##### Input for this task #####
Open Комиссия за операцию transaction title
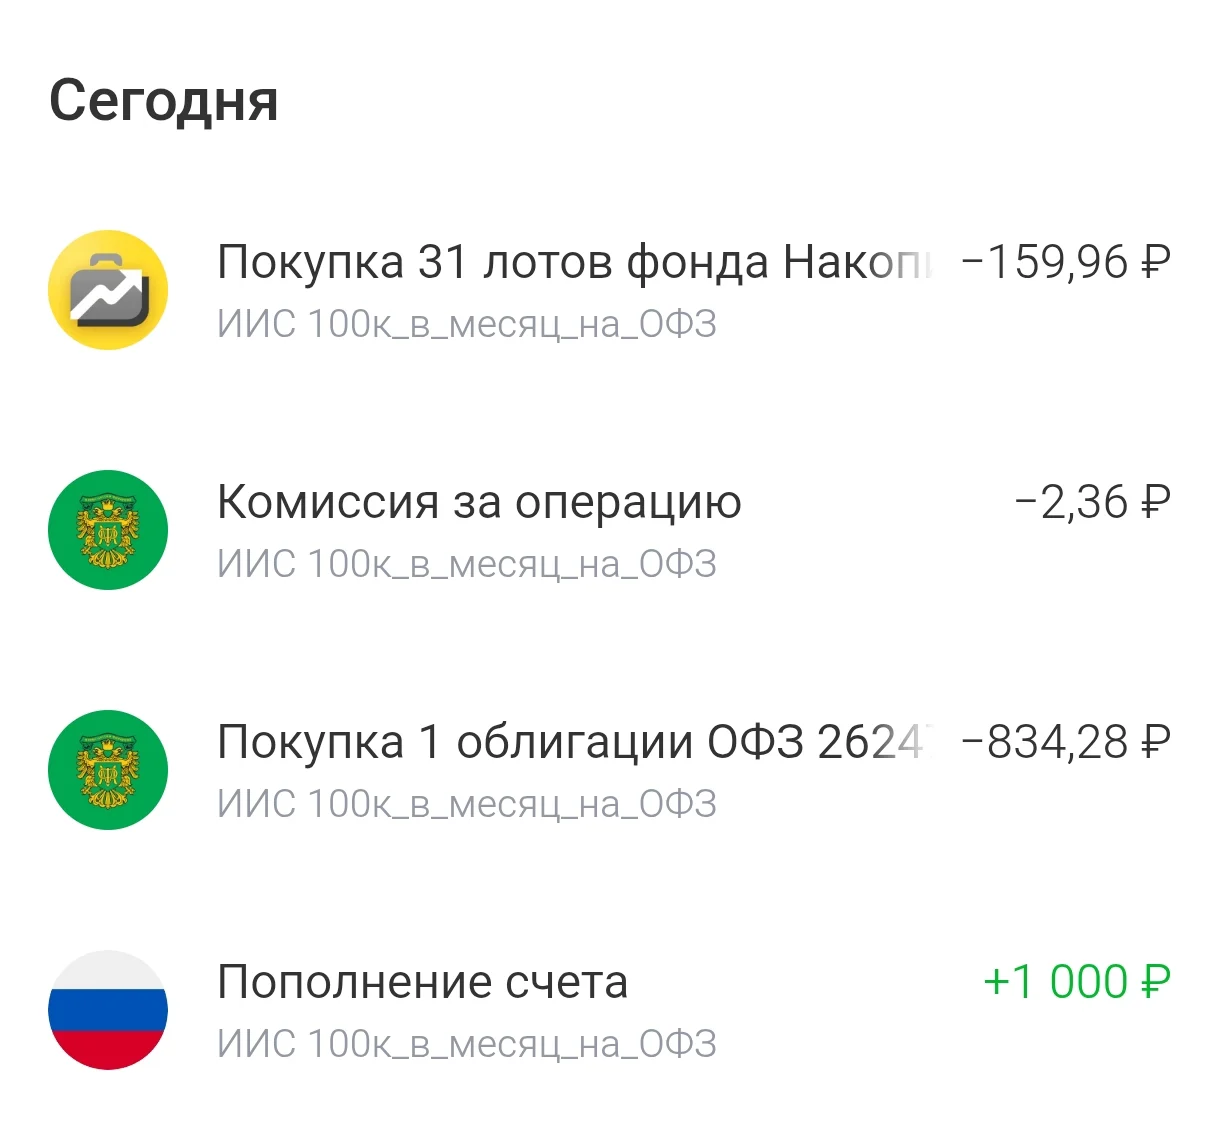 (x=479, y=503)
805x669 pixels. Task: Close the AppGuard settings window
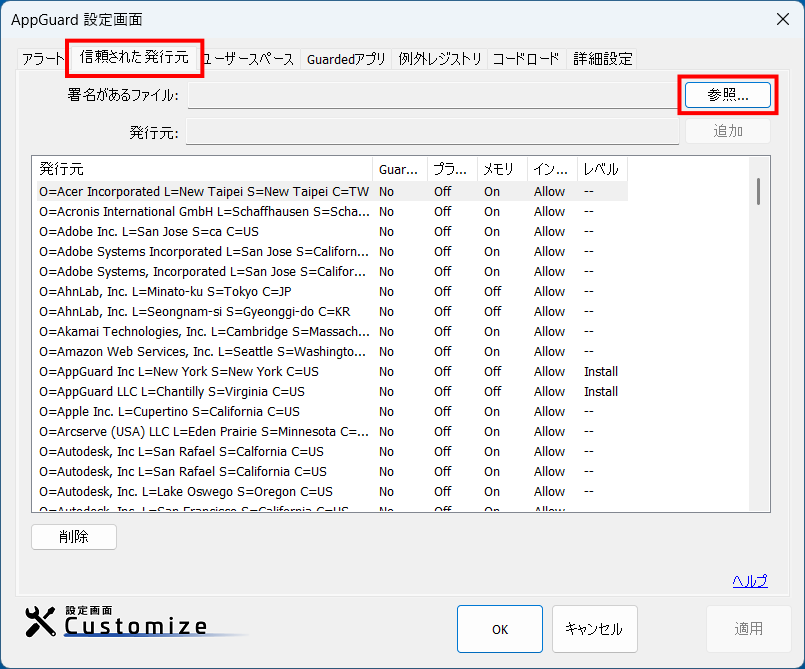[x=782, y=19]
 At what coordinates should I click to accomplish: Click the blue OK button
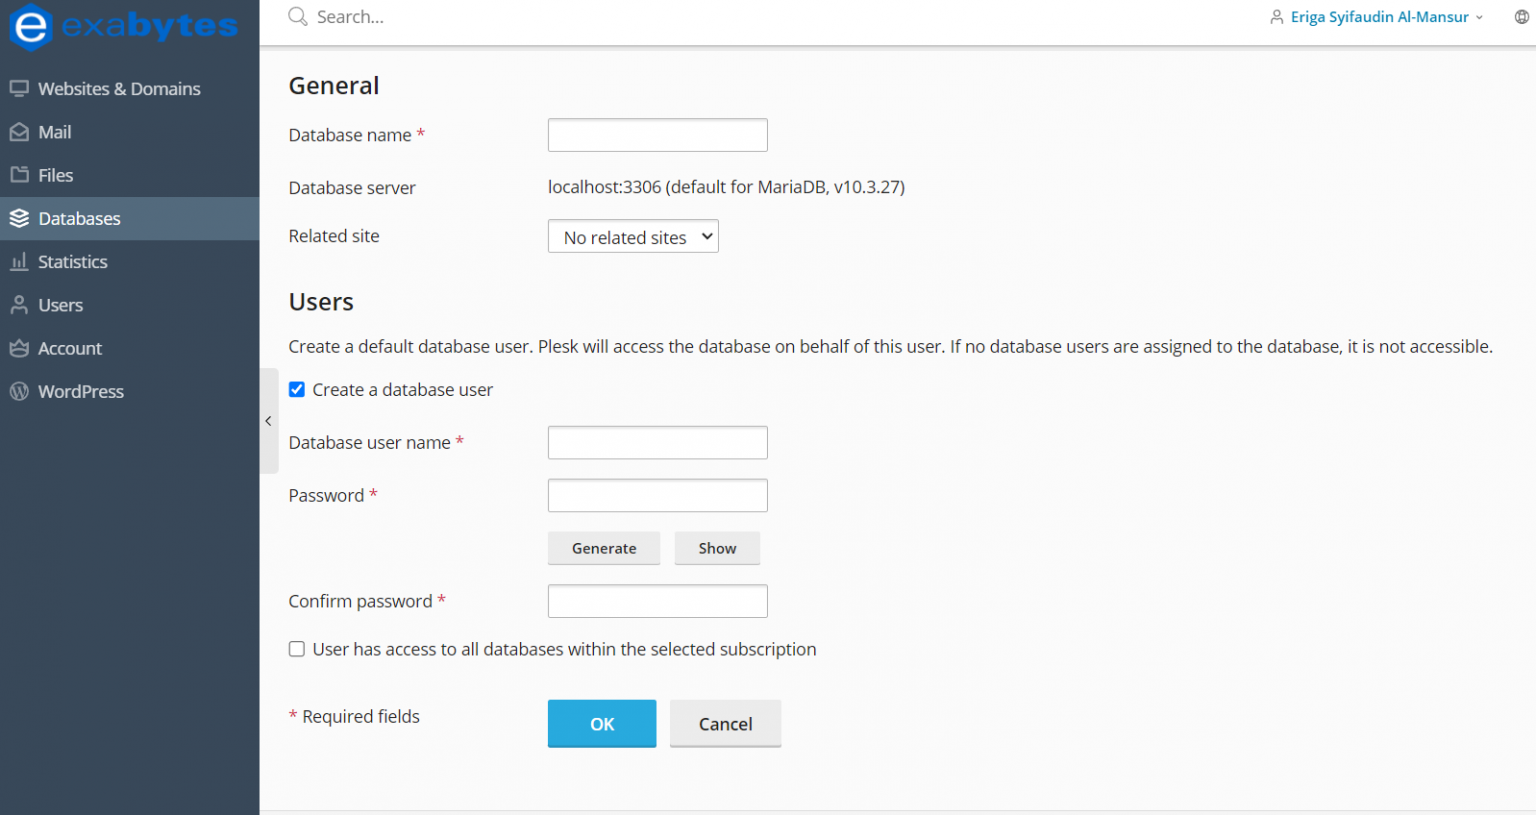[601, 724]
#####
Task to complete.
Please copy exactly the lines from the one containing "At what coordinates" through the end of the records above, leaving out every picture.

Output of the exercise.
 At what coordinates should I click to accomplish: Click the blue OK button
[601, 724]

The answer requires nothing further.